Task brief: Write out the entries, please, from the line containing "40s (106, 1083)" through their final line, exactly and with nothing else.

Items listed in a dataset:
- - - -

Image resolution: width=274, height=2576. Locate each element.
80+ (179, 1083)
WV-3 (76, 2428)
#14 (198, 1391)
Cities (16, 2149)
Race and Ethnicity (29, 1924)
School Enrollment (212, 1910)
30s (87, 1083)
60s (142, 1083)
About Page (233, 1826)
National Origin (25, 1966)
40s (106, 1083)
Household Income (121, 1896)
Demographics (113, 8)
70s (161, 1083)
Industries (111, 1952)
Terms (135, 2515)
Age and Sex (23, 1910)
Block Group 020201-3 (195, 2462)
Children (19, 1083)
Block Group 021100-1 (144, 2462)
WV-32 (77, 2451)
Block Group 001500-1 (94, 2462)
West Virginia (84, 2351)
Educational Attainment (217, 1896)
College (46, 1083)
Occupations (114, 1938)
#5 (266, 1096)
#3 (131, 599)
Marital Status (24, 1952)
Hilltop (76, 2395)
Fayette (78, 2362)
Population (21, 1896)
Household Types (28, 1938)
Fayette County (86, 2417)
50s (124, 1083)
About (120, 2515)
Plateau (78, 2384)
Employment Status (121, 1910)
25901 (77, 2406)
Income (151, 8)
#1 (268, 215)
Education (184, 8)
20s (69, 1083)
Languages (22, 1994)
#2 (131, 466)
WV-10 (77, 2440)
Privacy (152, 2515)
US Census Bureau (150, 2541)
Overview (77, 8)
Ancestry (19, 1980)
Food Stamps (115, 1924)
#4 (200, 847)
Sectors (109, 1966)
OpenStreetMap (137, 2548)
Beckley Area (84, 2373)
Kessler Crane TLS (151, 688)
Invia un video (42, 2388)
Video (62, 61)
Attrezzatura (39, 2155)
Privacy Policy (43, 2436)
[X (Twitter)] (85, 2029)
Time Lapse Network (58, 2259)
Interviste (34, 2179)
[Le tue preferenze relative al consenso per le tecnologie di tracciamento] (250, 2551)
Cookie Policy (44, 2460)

- - - -

Response to this exercise:
40s (106, 1083)
Household Income (121, 1896)
Demographics (113, 8)
70s (161, 1083)
Industries (111, 1952)
Terms (135, 2515)
Age and Sex (23, 1910)
Block Group 020201-3 (195, 2462)
Children (19, 1083)
Block Group 021100-1 (144, 2462)
WV-32 (77, 2451)
Block Group 001500-1 (94, 2462)
West Virginia (84, 2351)
Educational Attainment (217, 1896)
College (46, 1083)
Occupations (114, 1938)
#5 (266, 1096)
#3 (131, 599)
Marital Status (24, 1952)
Hilltop (76, 2395)
Fayette (78, 2362)
Population (21, 1896)
Household Types (28, 1938)
Fayette County (86, 2417)
50s (124, 1083)
About (120, 2515)
Plateau (78, 2384)
Employment Status (121, 1910)
25901 (77, 2406)
Income (151, 8)
#1 (268, 215)
Education (184, 8)
20s (69, 1083)
Languages (22, 1994)
#2 (131, 466)
WV-10 (77, 2440)
Privacy (152, 2515)
US Census Bureau (150, 2541)
Overview (77, 8)
Ancestry (19, 1980)
Food Stamps (115, 1924)
#4 (200, 847)
Sectors (109, 1966)
OpenStreetMap (137, 2548)
Beckley Area (84, 2373)
Kessler Crane TLS (151, 688)
Invia un video (42, 2388)
Video (62, 61)
Attrezzatura (39, 2155)
Privacy Policy (43, 2436)
[X (Twitter)] (85, 2029)
Time Lapse Network (58, 2259)
Interviste (34, 2179)
[Le tue preferenze relative al consenso per le tecnologie di tracciamento] (250, 2551)
Cookie Policy (44, 2460)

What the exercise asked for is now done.